• [Task details]:
In the items below, copy the lines from the one containing "Where should I click to: Toggle" through the end, inclusive, renaming "switch" to "button" and changing nothing else. Leave the pictures out.

Word and item position data:
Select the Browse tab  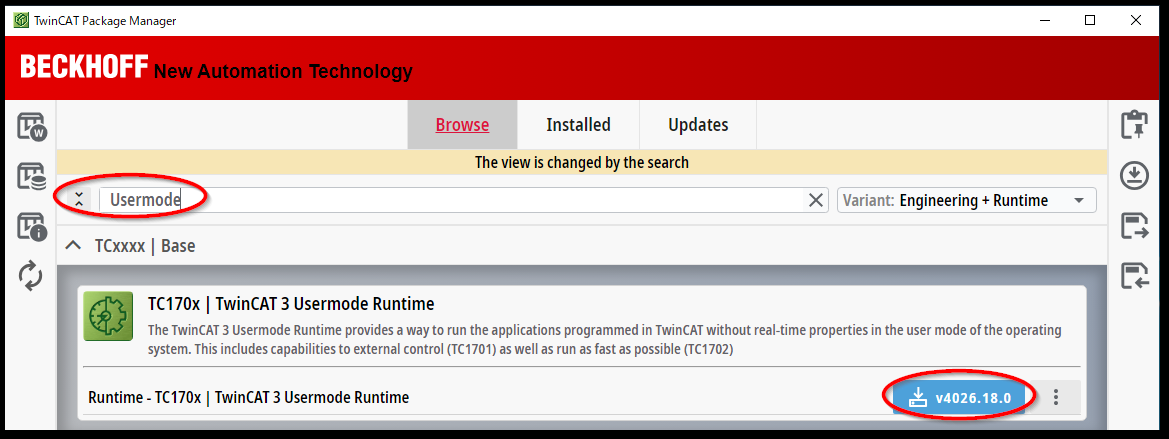point(462,125)

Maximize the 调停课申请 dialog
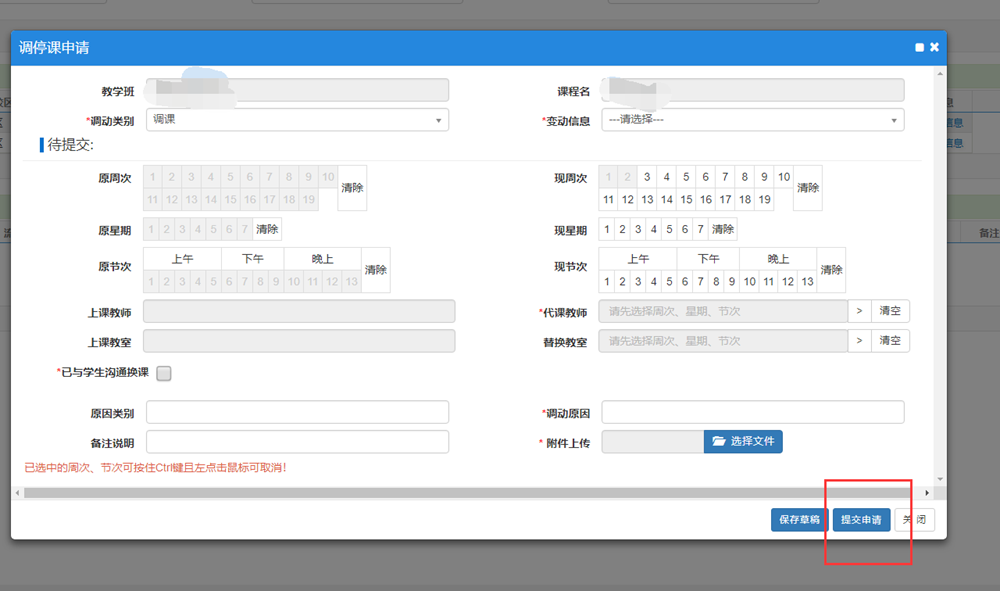click(919, 47)

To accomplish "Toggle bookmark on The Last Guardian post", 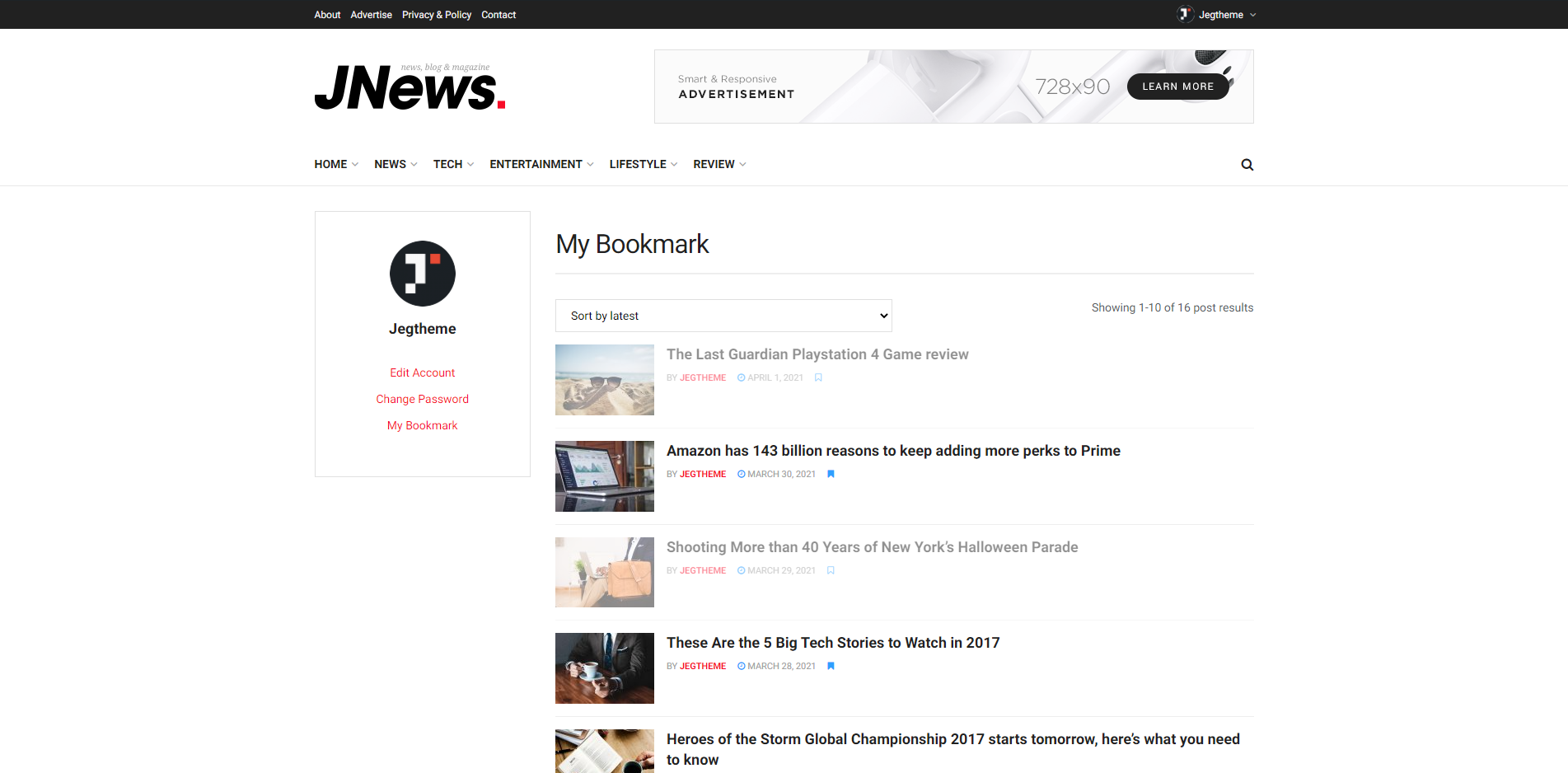I will (x=818, y=377).
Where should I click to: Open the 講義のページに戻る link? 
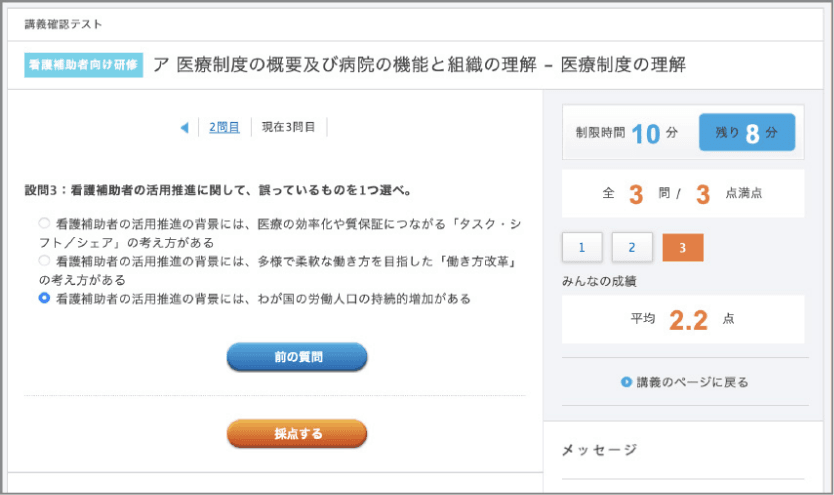click(692, 382)
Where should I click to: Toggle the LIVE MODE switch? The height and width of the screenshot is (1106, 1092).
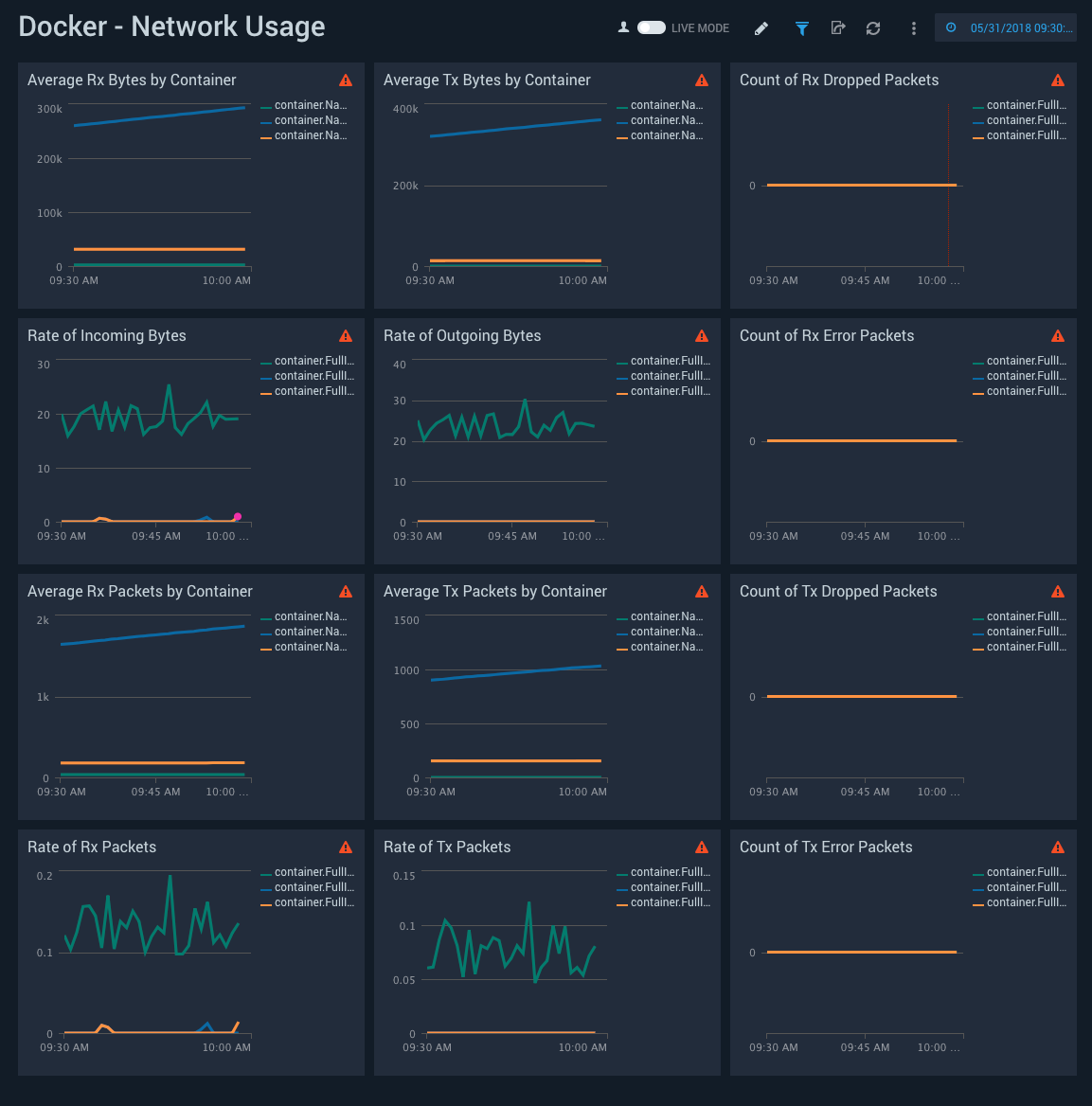[x=650, y=27]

• [Result for this exercise]:
Where should I click to: Toggle the LIVE MODE button? The height and width of the screenshot is (1106, 1092).
[x=650, y=27]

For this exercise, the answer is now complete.